__WRITTEN INSTRUCTION__: Rewrite every line of the data from the line containing "Itálie (184, 1223)" down through the last line, keeping each line's text and scaling every coordinate by 0.95, rounded to a whole number with halves going up. Give only these lines.

Start of INPUT MATERIAL

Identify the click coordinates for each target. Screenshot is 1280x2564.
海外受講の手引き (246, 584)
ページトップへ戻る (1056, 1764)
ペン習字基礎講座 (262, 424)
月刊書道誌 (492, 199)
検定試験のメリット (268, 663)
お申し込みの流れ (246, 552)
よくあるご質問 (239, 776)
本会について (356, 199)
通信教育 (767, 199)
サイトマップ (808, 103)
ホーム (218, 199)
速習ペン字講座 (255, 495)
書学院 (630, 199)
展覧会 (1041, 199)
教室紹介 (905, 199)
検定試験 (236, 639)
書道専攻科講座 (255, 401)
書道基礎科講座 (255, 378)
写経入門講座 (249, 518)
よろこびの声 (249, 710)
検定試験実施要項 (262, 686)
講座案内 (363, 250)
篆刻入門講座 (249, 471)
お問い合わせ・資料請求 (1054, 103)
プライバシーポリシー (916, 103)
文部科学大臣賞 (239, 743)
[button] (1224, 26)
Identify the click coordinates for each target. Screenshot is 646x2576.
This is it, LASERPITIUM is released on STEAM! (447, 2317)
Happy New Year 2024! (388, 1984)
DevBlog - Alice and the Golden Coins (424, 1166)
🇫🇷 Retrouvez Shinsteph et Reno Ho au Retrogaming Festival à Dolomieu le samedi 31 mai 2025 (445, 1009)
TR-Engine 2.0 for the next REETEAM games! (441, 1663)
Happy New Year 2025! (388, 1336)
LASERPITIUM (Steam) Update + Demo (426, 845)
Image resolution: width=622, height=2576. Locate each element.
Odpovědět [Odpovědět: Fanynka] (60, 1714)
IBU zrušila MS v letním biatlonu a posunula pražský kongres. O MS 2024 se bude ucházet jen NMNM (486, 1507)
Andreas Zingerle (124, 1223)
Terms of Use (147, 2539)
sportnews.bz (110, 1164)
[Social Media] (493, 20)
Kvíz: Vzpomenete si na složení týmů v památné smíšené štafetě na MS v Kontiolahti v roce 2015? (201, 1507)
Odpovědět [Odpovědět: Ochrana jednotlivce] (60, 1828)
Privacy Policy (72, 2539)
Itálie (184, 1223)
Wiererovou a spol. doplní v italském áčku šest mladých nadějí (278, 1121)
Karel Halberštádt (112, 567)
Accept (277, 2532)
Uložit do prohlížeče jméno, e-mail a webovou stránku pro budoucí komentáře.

End of INPUT MATERIAL

__FINAL ANSWER__:
Itálie (175, 1162)
Wiererovou a spol. doplní v italském áčku šest mladých nadějí (264, 1065)
Karel Halberštádt (106, 539)
Accept (263, 2405)
Uložit do prohlížeče jméno, e-mail a webovou stránku pro budoucí komentáře.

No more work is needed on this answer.